According to a report by the Institute for America's Future, by the following year, the six biggest banks employed 243 lobbyists who once worked in the federal government, including 33 who had worked as chiefs of staff for members of Congress and 54 who had worked as staffers for the banking oversight committees in the Senate or the House.
The point here is simple: Eric Cantor isn't the exception—he's the rule. The ties between Washington and Wall Street run deep.
When former congressmen call, when a senator's ex-chief of staff is on the line, when someone who worked on the Banking Committee for years calls, it's hard to ignore them. Relationships matter, and anyone who doubts that Wall Street's outsized influence in Washington has watered down our government's policies toward still too-big-to-fail banks isn't paying attention.
It is dangerous when key economic positions in our government fall under the control of a small group like the Citigroup clique. Groupthink can become a serious issue—old ideas stay around after they're useful, and new ideas too often don't get a fair hearing. Small, tight-knit groups also tend to consolidate their power over time using the hiring process in ways that undermine the public interest. Too often, people get jobs based on who they know—not what they know. And too often, the dominant group is confident that not just insiders, but their insiders, are best for the key jobs. The Citigroup clique, for example, includes some effective public servants, but as a whole it has also crowded out others who would have brought different and valuable perspectives to their service.
There is one thing Anthony Weiner and I agree on: there are a lot of smart, hard-working people in the financial industry. In fact, when I worked to set up the new Consumer Financial Protection Bureau, we hired some of them. Private sector experience shouldn't disqualify someone from federal employment, but we can agree on that and still acknowledge the extent to which it defies probability that so many of the very best people chosen for top policymaking positions in Washington all happened to have had high paying jobs on Wall Street.

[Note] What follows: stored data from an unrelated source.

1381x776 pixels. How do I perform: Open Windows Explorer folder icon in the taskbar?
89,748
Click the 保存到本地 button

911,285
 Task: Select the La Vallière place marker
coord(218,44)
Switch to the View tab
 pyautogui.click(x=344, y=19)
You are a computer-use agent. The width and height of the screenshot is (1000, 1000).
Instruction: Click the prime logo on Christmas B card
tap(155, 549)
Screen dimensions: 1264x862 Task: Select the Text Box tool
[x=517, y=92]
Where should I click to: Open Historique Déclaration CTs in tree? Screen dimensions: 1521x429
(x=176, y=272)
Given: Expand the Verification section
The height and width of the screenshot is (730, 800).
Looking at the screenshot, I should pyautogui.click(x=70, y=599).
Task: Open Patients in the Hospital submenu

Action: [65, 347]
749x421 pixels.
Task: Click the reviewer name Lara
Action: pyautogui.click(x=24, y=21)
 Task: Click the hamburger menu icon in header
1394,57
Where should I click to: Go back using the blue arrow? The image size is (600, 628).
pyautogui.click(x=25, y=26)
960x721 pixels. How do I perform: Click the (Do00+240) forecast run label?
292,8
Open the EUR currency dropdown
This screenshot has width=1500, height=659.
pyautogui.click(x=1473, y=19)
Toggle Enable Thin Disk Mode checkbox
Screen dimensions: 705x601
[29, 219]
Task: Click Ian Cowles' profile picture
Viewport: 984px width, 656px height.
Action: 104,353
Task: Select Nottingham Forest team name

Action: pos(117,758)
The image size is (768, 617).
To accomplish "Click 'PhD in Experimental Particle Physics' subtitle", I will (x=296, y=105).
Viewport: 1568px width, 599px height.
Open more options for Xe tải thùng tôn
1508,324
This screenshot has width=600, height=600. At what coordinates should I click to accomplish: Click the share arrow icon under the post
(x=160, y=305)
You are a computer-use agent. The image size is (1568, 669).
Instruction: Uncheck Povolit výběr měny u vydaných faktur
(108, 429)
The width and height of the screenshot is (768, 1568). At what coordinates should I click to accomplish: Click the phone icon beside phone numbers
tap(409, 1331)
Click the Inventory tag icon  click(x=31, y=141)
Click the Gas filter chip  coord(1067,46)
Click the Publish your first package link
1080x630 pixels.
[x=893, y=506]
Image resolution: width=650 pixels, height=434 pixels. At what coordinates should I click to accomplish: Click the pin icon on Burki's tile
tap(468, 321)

There are experienced and innovative people throughout the private and public sectors who are more than qualified for these jobs, and that's just a fact.
Let's be honest—the revolving door is only part of a larger problem. There's also a huge imbalance in advocacy resources. During the debate over Wall Street reform, the big banks spent more than a million dollars a day lobbying against new regulations. That's a lot of lobbying. And according to the Center for Responsive Politics, the "financial sector is far and away the largest source of campaign contributions to federal candidates and parties," contributing nearly $300 million to candidates, parties and political action committees in the past two years.
When you put all this together—all the influence peddling and campaign contributions and lobbying imbalances—what you have is a really big mess. Or, to be more specific, you have large financial institutions that are dramatically bigger today than they were in 2008 back when we all called them "too big to fail"—you remember, back in the context of the biggest financial crisis since the Great Depression caused by—you guessed it—many of the same participants in the Washington to Wall Street revolving door we're talking about.
If we want Washington to work better for families, we need to limit Wall Street's outsized influence on economic policymaking. It's bad for the country when so many people on Wall Street continually angle for key economic policymaking jobs, and so many people in key economic policymaking jobs angle for jobs on Wall Street. The government is supposed to work for everyone, not just those who can hire armies of lawyers, lobbyists, and former (and future) government officials.